Tesla Faces Serious Risks
Tesla is a pure-play electric vehicle company with a high market capitalization. Despite being pricey, its share price is largely dependent on its profitability and ability to hold onto its leading position in the EV industry.
However, investors' concerns are growing as EV demand levels off and Tesla's dramatic price reduction seem to be losing their impact on demand, which is what caused the share price to drop sharply.
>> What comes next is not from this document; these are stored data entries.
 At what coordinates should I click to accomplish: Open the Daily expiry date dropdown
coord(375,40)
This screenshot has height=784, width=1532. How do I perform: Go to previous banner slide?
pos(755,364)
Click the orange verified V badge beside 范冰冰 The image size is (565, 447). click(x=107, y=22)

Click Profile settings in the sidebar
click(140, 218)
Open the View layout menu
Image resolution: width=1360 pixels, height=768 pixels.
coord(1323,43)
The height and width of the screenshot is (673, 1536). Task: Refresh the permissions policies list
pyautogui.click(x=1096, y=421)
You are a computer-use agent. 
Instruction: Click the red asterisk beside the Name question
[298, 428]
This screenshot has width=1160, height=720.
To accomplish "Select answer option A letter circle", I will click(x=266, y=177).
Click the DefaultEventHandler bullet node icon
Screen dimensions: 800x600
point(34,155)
In spite of these difficulties, Tesla saw a significant uptick in value around lunchtime in New York. This comeback came after the business successfully defended against allegations that it was the cause of a deadly accident four years before using its Autopilot system. Consequently, on Tuesday, October 31, Tesla's shares finished 1.8 percent higher at $200.84.
Obstacles Abound
A crucial problem identified by Morgan Stanley analyst Adam Jonas is that a capital-intensive industry is investing in EV techniques that have not been proved in the face of declining pricing, rising costs, rising interest rates, and falling demand. Investors are starting to wonder whether the billions spent on electric vehicles will out to be harmful rather than beneficial.
The cost of owning a vehicle has increased owing to high loan rates, which has cast a shadow on the auto industry as a whole. Consumers are finding it more difficult to finance large purchases due to growing prices and the inadequate charging infrastructure of EVs.